WORK TO BE COMPLETED => Leaving out the pictures, please reproduce exactly and only the lines from the one that contains "Select the 画线 drawing tool" through the last line below.

RECORD SET =>
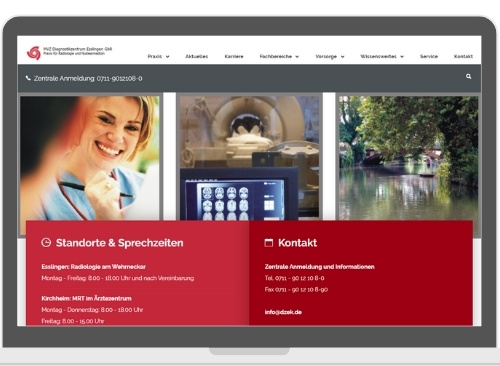The image size is (500, 366).
Task: Click the phone icon beside Zentrale Anmeldung
Action: click(x=28, y=78)
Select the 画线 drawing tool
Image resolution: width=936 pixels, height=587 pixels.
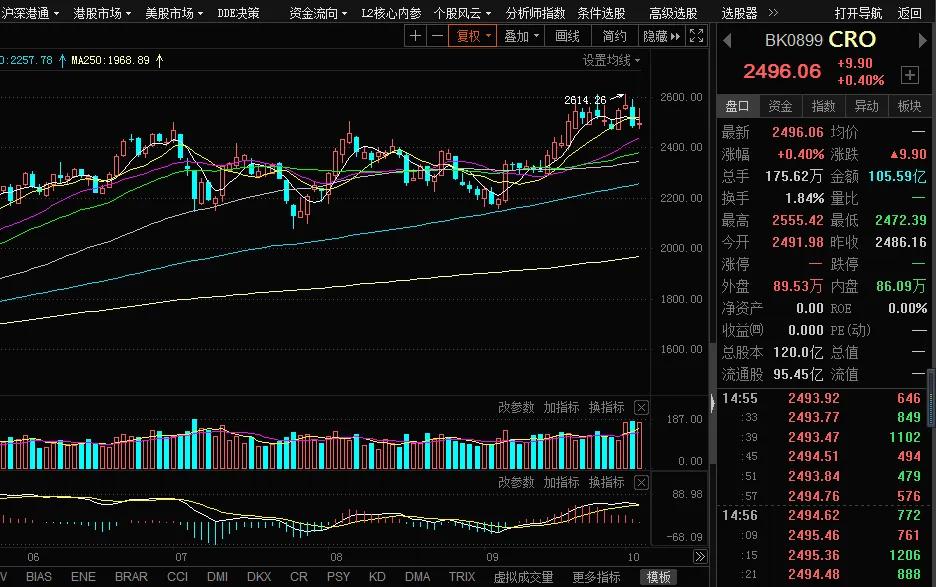(566, 35)
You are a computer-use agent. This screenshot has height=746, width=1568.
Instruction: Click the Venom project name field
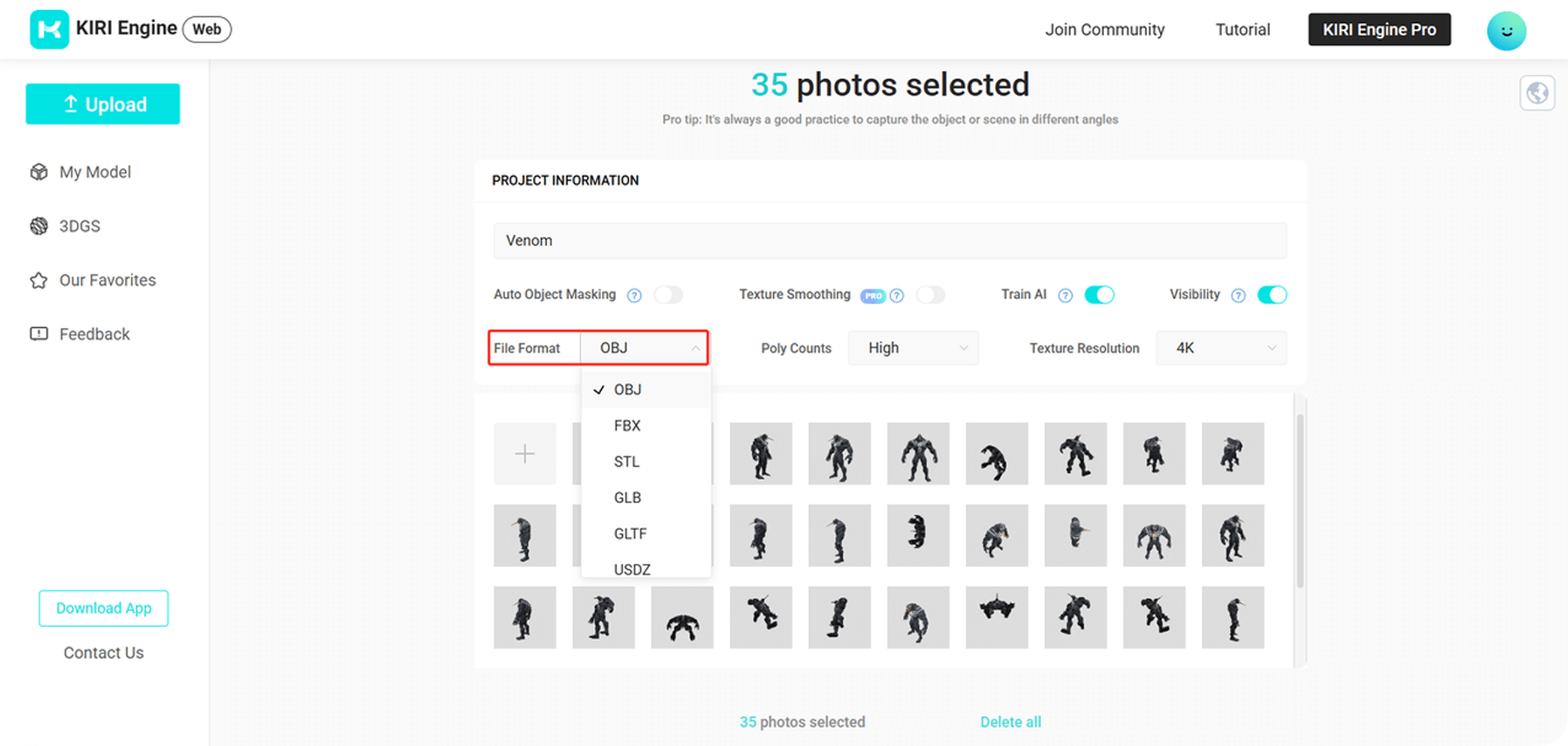click(x=890, y=240)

RESULT FOR THIS TASK =>
Select the 画线 drawing tool
Image resolution: width=936 pixels, height=587 pixels.
(566, 35)
You are a computer-use agent. This screenshot has height=746, width=1568.
Instruction: Click the Venom project name field
click(x=890, y=240)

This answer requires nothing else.